Do incident and recurrent venous thromboembolism risks truly differ between heterozygous and homozygous Factor V Leiden carriers? A retrospective cohort study

Abstract Introduction While Factor V Leiden ( F5 rs6025 A allele) is a known venous thromboembolism (VTE) risk factor, VTE risk among heterozygous vs. homozygous carriers is uncertain. Materials and methods In a retrospective cohort study of Mayo Clinic patients referred for genotyping between 1996 and 2013, we tested Factor V Leiden genotype as a risk factor for incident and recurrent VTE. Results Among heterozygous (n = 268) and homozygous (n = 111) carriers, the prevalence of VTE was 54% and 68%, respectively (p = 0.016). While mean patient age at first VTE event (43.9 vs. 42.9 years; p = 0.70) did not differ significantly, median VTE-free survival was modestly shorter for homozygous carriers (56.8 vs 59.5 years; p = 0.04). Sixty-nine (48%) and 31 (42%) heterozygous and homozygous carriers had ≥ 1 VTE recurrence (p = 0.42).

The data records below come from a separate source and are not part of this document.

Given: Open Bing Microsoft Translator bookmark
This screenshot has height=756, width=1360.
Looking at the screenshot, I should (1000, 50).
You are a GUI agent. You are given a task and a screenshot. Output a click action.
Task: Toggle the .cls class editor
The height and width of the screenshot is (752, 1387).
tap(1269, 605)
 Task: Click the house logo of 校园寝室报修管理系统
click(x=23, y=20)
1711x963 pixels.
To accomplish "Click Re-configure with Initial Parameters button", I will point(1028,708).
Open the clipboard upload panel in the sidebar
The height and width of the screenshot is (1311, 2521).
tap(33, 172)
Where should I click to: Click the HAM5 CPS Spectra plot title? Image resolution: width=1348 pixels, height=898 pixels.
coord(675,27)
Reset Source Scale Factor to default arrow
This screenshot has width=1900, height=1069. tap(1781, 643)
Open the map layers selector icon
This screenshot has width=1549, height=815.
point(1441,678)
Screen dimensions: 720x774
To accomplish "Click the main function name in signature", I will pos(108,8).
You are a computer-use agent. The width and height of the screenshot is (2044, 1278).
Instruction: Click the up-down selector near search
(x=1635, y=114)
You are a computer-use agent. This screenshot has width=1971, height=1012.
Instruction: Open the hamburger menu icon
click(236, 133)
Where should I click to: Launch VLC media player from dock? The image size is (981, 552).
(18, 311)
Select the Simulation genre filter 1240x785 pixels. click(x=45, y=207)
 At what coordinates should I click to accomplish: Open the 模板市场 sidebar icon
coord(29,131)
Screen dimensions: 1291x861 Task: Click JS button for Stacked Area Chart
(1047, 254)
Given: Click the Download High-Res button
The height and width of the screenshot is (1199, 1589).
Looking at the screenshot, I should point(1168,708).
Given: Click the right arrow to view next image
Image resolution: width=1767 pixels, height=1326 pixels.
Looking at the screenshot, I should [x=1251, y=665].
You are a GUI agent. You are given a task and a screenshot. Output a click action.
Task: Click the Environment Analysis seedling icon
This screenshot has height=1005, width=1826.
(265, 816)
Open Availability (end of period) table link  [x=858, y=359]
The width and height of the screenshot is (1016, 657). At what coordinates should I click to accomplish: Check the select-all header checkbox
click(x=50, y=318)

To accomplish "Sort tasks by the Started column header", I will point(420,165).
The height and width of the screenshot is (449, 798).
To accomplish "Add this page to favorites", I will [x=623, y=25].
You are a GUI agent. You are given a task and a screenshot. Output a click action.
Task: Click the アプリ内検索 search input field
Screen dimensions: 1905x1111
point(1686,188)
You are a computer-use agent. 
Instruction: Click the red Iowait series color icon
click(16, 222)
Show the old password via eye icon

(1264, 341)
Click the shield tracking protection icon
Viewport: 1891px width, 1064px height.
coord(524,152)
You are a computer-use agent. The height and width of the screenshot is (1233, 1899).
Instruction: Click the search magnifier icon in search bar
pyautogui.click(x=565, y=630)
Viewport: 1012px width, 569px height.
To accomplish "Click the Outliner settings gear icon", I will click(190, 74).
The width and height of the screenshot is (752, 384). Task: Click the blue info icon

In a multivariable model, idiopathic incident VTE and a second thrombophilia were associated with increased and anticoagulation duration > 6 months with reduced hazards of VTE recurrence; Factor V Leiden genotype was not an independent predictor of recurrence. Conclusions Aside from a higher VTE prevalence and modestly reduced VTE-free survival, VTE penetrance and phenotype severity did not differ significantly among homozygous vs. heterozygous carriers, suggesting that VTE prophylaxis and management should not differ by Factor V Leiden genotype.